Eli Lilly has dosed the first participants in the Phase III SURPASS-CVOT cardiovascular outcomes trial of tirzepatide in patients with type 2 diabetes and atherosclerotic cardiovascular disease.
The head-to-head trial will evaluate non-inferiority and superiority of tirzepatide compared to 1.5mg Trulicity (dulaglutide), which is indicated for adults with type 2 diabetes to improve blood sugar and to mitigate the risk of major cardiovascular (CV) events.
Tirzepatide is an investigational dual GIP and GLP-1 receptor agonist, while Trulicity is a GLP-1 receptor agonist.
Lilly distinguished medical fellow Jeff Riesmeyer said: “We are constantly evaluating the needs of people living with diabetes and are committed to researching innovative medicines that reflect the evolution in the standards of diabetes care.
“We are confident in the potential of tirzepatide to help people with type 2 diabetes achieve additional benefits beyond blood glucose control alone and look forward to results from SURPASS-CVOT.”

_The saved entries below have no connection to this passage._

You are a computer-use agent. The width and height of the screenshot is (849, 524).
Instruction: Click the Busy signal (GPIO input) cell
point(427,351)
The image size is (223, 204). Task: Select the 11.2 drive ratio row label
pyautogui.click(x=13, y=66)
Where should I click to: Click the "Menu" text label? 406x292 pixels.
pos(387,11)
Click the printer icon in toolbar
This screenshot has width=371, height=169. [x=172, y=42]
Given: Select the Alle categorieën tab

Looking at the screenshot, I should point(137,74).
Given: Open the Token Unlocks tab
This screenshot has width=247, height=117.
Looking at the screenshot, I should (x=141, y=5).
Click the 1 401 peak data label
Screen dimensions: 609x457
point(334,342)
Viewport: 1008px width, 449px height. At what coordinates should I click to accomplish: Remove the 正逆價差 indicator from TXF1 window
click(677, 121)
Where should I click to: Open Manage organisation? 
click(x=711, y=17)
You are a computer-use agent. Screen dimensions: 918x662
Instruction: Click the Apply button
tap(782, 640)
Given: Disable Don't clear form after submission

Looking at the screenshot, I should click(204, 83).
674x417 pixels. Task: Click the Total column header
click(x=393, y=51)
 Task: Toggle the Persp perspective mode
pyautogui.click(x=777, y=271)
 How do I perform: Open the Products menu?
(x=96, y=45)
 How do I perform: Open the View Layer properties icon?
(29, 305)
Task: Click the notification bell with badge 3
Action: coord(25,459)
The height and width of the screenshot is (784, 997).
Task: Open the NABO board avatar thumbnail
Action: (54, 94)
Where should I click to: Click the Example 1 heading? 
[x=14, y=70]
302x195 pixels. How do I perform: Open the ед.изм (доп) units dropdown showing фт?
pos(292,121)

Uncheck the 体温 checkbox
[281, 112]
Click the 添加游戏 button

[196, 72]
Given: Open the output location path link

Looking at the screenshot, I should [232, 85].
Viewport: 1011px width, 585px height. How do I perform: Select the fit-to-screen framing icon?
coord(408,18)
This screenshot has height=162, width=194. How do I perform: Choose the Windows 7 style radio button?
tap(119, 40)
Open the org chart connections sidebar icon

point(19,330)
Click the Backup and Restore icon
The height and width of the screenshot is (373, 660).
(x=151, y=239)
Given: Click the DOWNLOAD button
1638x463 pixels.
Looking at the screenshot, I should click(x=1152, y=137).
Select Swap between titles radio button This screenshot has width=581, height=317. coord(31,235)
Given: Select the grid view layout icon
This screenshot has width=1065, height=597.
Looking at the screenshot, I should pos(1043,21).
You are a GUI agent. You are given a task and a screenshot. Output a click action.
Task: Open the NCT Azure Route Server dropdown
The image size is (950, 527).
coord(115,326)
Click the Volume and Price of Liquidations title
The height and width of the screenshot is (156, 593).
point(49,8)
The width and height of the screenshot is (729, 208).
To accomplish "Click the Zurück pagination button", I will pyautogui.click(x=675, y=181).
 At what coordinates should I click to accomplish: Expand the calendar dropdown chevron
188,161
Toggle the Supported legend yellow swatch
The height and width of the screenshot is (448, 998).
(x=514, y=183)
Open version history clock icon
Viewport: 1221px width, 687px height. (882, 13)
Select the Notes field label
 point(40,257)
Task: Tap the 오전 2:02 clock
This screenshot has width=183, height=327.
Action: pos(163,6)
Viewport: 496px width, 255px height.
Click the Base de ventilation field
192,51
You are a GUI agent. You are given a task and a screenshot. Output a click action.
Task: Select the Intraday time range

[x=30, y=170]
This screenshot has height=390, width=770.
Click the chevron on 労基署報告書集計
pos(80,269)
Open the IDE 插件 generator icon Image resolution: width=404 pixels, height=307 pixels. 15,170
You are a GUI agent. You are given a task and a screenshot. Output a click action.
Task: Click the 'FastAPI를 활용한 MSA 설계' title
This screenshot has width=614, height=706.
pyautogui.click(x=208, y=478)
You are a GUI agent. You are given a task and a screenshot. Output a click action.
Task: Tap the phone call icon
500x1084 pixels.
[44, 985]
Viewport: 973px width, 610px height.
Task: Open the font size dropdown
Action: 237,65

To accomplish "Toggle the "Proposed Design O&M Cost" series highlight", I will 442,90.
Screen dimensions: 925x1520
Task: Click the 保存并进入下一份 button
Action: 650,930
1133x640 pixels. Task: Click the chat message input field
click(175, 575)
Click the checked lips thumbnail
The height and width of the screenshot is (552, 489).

SURPASS-CVOT is a randomised, double-blind study designed to compare the safety and efficacy of tirzepatide to dulaglutide in 12,500 participants with type 2 diabetes and atherosclerotic cardiovascular disease across 30 countries.
The study’s primary endpoint measure is time to first occurrence of MACE-3, which is the composite endpoint of CV death, myocardial infarction or stroke.
Key secondary endpoints include time to all-cause mortality and time to occurrence of each component of the primary endpoint. It is expected that the trial will be completed in 2024.
Study co-chairs David D’Alessi and Stephen Nicholls said: “SURPASS-CVOT will provide clinicians of people with type 2 diabetes and established cardiovascular disease with important evidence about the potential of tirzepatide to deliver outcomes beyond today’s best-in-class medicines.”
Earlier this month, Lilly started dosing participants in the Phase I trial of antibody therapy LY-CoV555, which is intended to treat Covid-19 infection.